Der Begriff der Familienhebammen ist in Niedersachsen eng verbunden mit dem Projekt „Eine Chance für Kinder“. Grundsätzlich gibt es Familienhebammen jedoch bundesweit. Familienhebammen sind staatlich examinierte Hebammen mit einer Zusatzqualifikation, deren Tätigkeit die Gesundherhaltung von Mutter und Kind fördern soll. Der Schwerpunkt ihrer Arbeit liegt in der psychosozialen medizinischen Beratung und Betreuung von Risikogruppen durch aufsuchende Tätigkeit und interdisziplinäre Zusammenarbeit mit anderen Institutionen.

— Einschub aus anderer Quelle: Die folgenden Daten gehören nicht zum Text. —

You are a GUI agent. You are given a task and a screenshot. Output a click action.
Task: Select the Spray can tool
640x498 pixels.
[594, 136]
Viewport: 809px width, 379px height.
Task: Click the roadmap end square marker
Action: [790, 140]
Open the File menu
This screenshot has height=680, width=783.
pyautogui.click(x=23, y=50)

Zurzeit ist der Verwaltung nur eine ausgebildete Familienhebamme im Bereich von Hansestadt und Landkreis Lüneburg bekannt. „Normale“ Hebammen werden jedoch in besonderen Situationen auch aus Mitteln der Jugendhilfe zur Begleitung problematischer Familiensituationen eingesetzt.

 

Das Thema Familienhebammen ist in Niedersachsen eng verknüpft mit der Stiftung „Eine Chance für Kinder“ von Frau Hildegard und Herrn Hermann Schnipkoweit. Schirmherr dieser Stiftung ist der Ministerpräsident des Landes Niedersachsen, Herr Christian Wulff. Ziel der Stiftung ist es, durch aufsuchende Hilfe für schwangere junge Mütter und ihre Kinder in sozial schwierigen Lebenssituationen eine drohende Kindesvernachlässigung und Kindesverwahrlosung zu verhindern. Die Stiftung bietet neben verschiedenen anderen Projekten Fortbildungsveranstaltungen für Familienhebammen an.

 

 

Pro Kind (www.stiftung-pro-kind.de):

Unter dem genannten Begriff „Pro Kind“ findet zurzeit an ausgewählten Standorten in Niedersachsen ein Modellprojekt statt. Die Standorte sind Braunschweig, Celle (Stadt und Landkreis), Göttingen, Hannover, Laatzen, Garbsen und Wolfsburg.

 

Seinen Ursprung hat das Programm im amerikanischen Nurse-Family-Partnership-Program (NFP). Das zurzeit in Niedersachsen durchgeführte Modellprojekt wird wissenschaftlich begleitet.

 

Es steht bei freiwilliger Teilnahme Frauen offen, die ihr erstes Kind bekommen, zwischen der 12. und 28. Schwangerschaftswoche  und in finanziell und persönlich schwieriger Lebenslage sind.

 

In der Regel beteiligen sich die Modellkommunen mit einer hälftigen Übernahme der Kosten der Familienhelferinnen.

 

Die Verwaltung ist im Weiteren bemüht, für den gegebenen Auftrag ein entsprechendes Konzept für benachteiligte Familien zu entwickeln, dies insbesondere möglichst in Koordination und Abstimmung mit der Hansestadt Lüneburg im Rahmen des Kommunalen Netzwerks zu etablieren. Die Verwaltung macht jedoch darauf aufmerksam, dass sie dies nur im Rahmen der Einheitlichkeit der Jugendhilfe für sinnvoll und fachlich verantwortbar als in der Zukunft zu gewährleisten ansieht. Eine Fraktionierung verschiedener Angebote ohne die koordinierende und verknüpfende Funktion gerade der beiden öffentlichen Jugendhilfeträger Landkreis und Hansestadt Lüneburg sieht die Verwaltung unter den Gesichtspunkten der Nachhaltigkeit und Wirtschaftlichkeit als nicht sinnvoll an.